§ Extrait du texte:
===============

À l’échelle française, les acteurs français ou étrangers qui cherchent à s’implanter en Europe jugent sévèrement la rigidité de notre droit du travail, ainsi que l’insécurité juridique qu’il provoque, bien plus que notre fiscalité. C’est vraiment le premier message, même pour des emplois qualifiés. Ils redoutent également l’instabilité chronique de notre réglementation. La lourdeur des charges fiscales et sociales – les plus élevées de l’OCDE – vient en troisième. Hors même le cas particulier du Brexit, des réformes sont évidemment nécessaires pour reconstruire notre attractivité. Enfin, il faut mentionner la question de la sécurité des personnes, en raison du contexte international sur lequel je ne reviens pas. Nous devons plus que jamais travailler sur ces problèmes spécifiquement français.
Monsieur Caresche, s’agissant de la perception de la position française, il y a peut-être une question de style : nous avons été vus comme un peu plus matamores que d’autres. Mais la position allemande, je n’en doute pas, sera très dure : les enjeux financiers et réglementaires pour l’Union européenne leur tiennent énormément à cœur. Sans opposer les grands États que sont la France et l’Allemagne à d’autres plus petits, on peut supposer que d’autres États membres, notamment en Europe centrale, seront plus sensibles à des arguments bilatéraux, et moins attachés à la nécessité de consolider le marché intérieur et de conserver le sens du projet européen.

===============

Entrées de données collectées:

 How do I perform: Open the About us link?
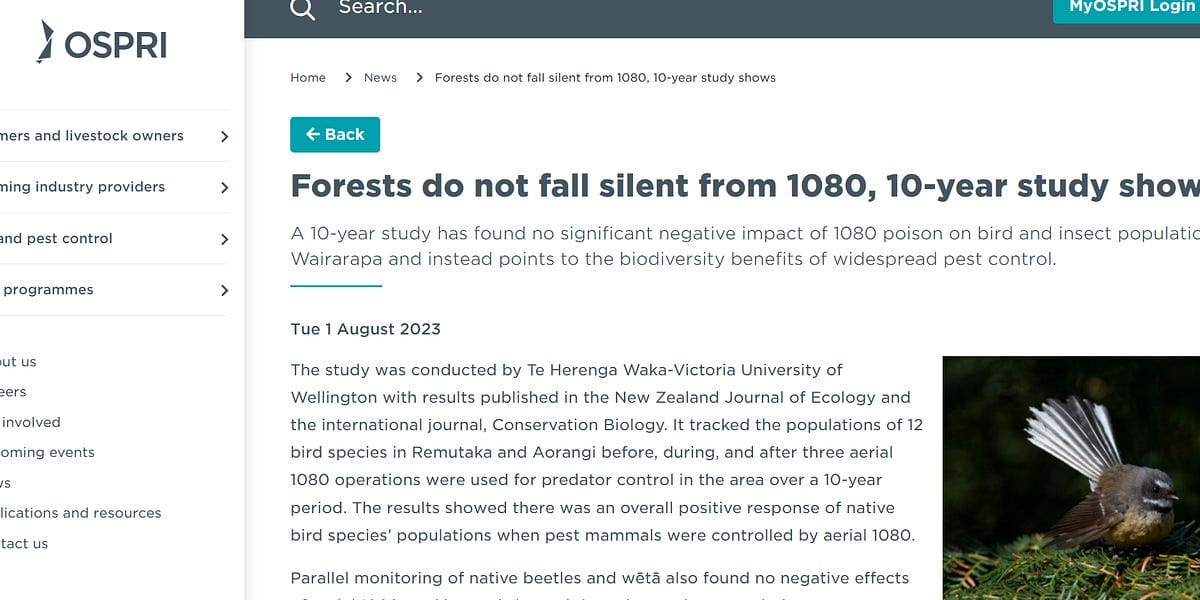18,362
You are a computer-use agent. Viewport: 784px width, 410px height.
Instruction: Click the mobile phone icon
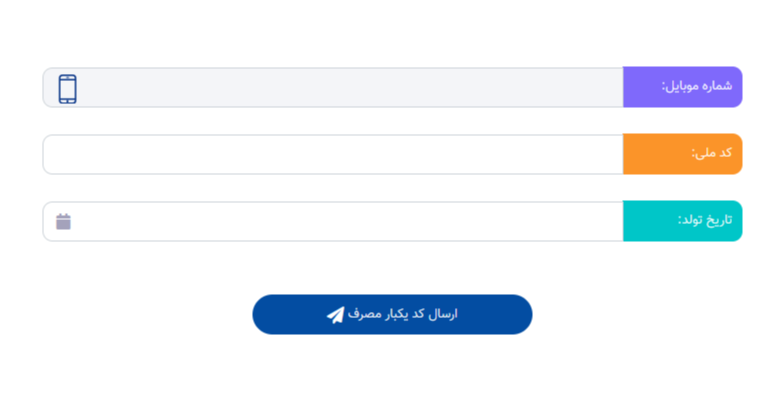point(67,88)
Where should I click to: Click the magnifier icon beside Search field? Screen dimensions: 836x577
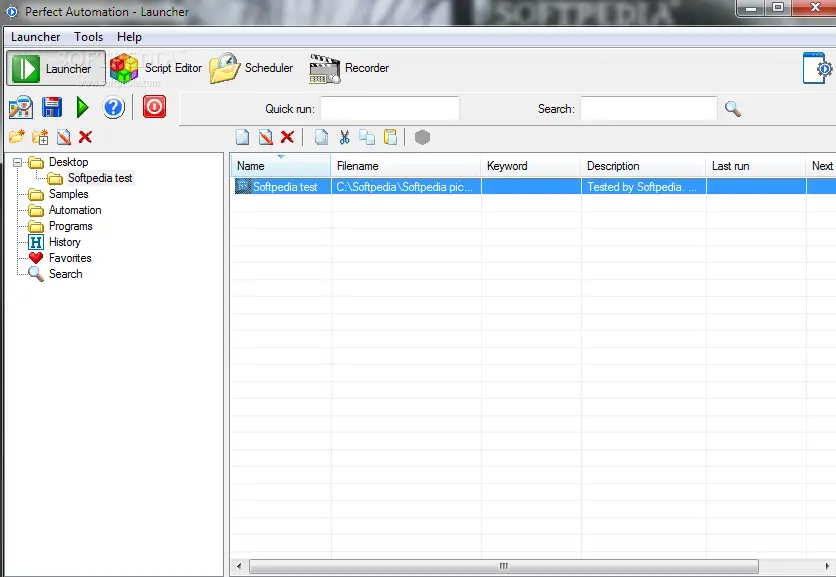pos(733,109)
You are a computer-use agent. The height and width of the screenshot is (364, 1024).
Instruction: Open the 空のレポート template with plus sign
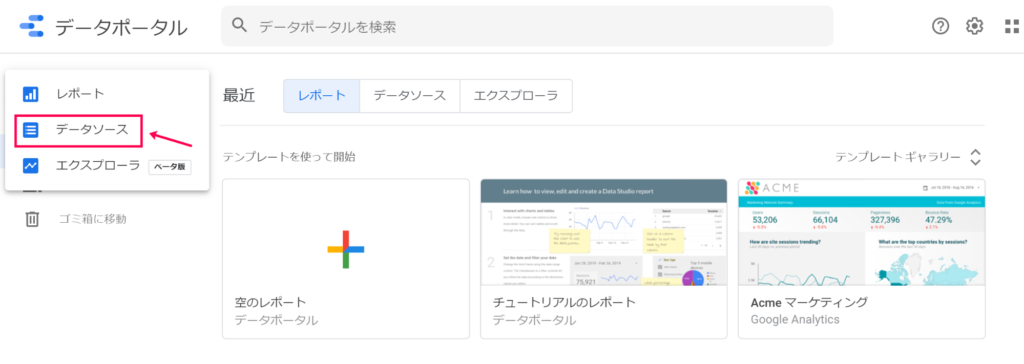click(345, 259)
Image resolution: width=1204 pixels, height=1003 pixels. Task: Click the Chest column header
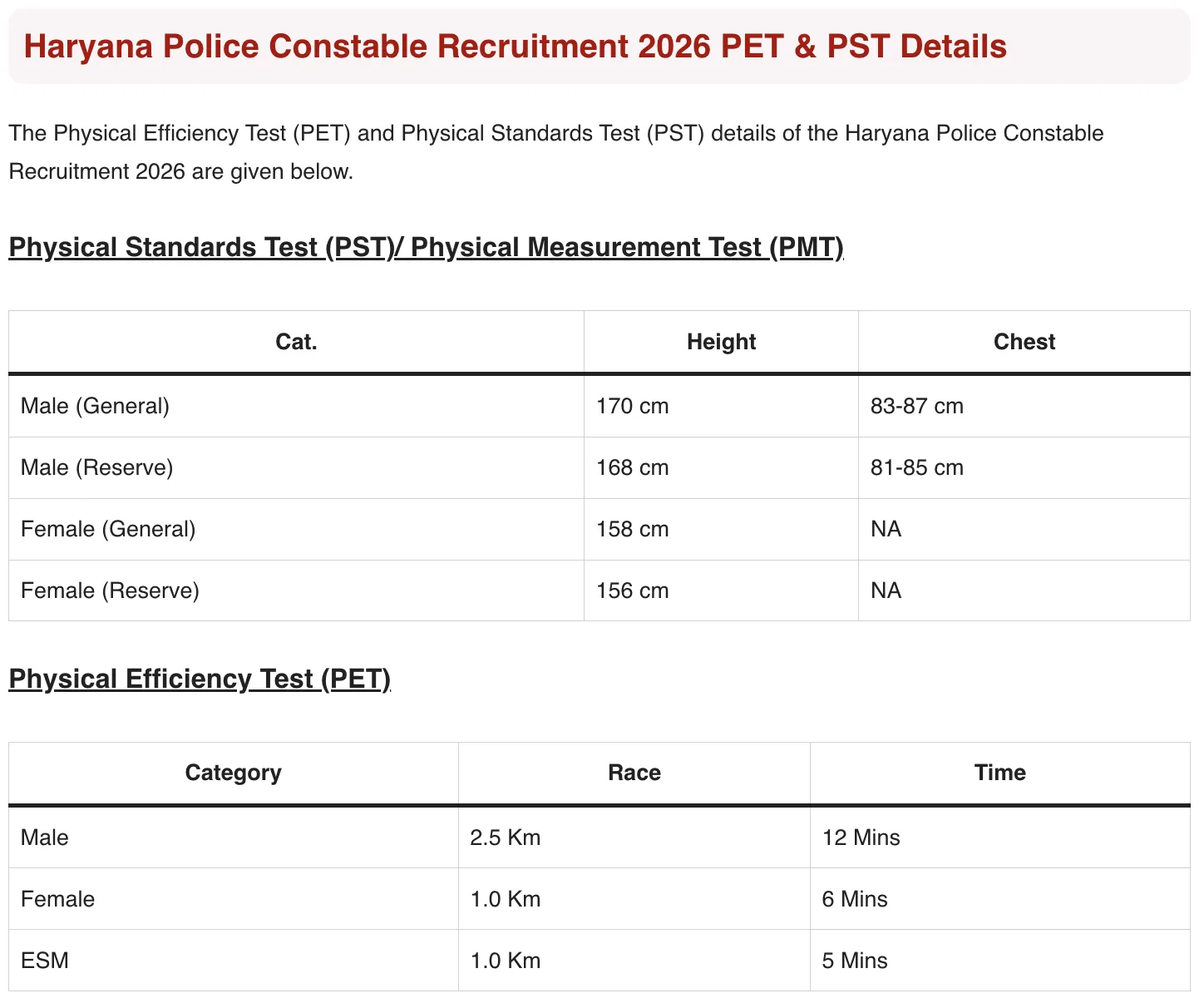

===============

§ Tâches à réaliser:
(a) Réécrivez le passage de l'extrait sur l'attractivité française et le Brexit, en commençant à « Monsieur Caresche, s’agissant » et en terminant à « du projet européen. ». Remplacez « matamores » par « fanfarons ».
(b) D'après l'extrait sur l'attractivité française et le Brexit, quelles charges sont les plus élevées de l'OCDE ?
(c) Poursuivez l'extrait sur l'attractivité française et le Brexit à partir de sa dernière phrase.

§ Liste des réponses:
(a)
Monsieur Caresche, s’agissant de la perception de la position française, il y a peut-être une question de style : nous avons été vus comme un peu plus fanfarons que d’autres. Mais la position allemande, je n’en doute pas, sera très dure : les enjeux financiers et réglementaires pour l’Union européenne leur tiennent énormément à cœur. Sans opposer les grands États que sont la France et l’Allemagne à d’autres plus petits, on peut supposer que d’autres États membres, notamment en Europe centrale, seront plus sensibles à des arguments bilatéraux, et moins attachés à la nécessité de consolider le marché intérieur et de conserver le sens du projet européen.

(b) Les charges fiscales et sociales.

(c)
M. le président Claude Bartolone. La position des États d’Europe centrale peut aussi évoluer, notamment du fait des inquiétudes vis-à-vis de l’Alliance atlantique. Le moins que l’on puisse dire est que nous vivons une période intéressante !
M. David Hubert Delisle. Je reviendrai très rapidement sur la notion d’attractivité, en relevant d’abord que les trois pays leaders en Europe pour l’attraction des investissements étrangers sont, sans surprise, les trois plus grandes économies : le Royaume-Uni, l’Allemagne et la France. Les écarts entre elles sont assez resserrés, puisque le Royaume-Uni accueille entre 1 400 et 1 500 projets par an, l’Allemagne entre 1 200 et 1 250 et la France entre 1 000 et 1 100.
S’il s’agissait seulement de la fiscalité et du droit du travail, tels qu’ils sont perçus de l’étranger et tels que les entreprises étrangères ont pu en faire l’expérience, nous ne connaîtrions pas les scores que je viens d’évoquer. Cela montre bien que les décisions des entreprises ne reposent pas que sur ces critères.
Nos atouts reconnus sont ceux du marché, des talents que l’on peut embaucher en France et de la productivité des collaborateurs, des infrastructures qui peuvent servir de base pour exporter non seulement en Europe, mais aussi vers la zone africaine et le Moyen-Orient, l’empreinte carbone, le coût de l’énergie, le coût de l’immobilier, la qualité de l’administration et l’e-administration. Voilà l’ensemble des facteurs qui permettent à une entreprise de prendre une décision.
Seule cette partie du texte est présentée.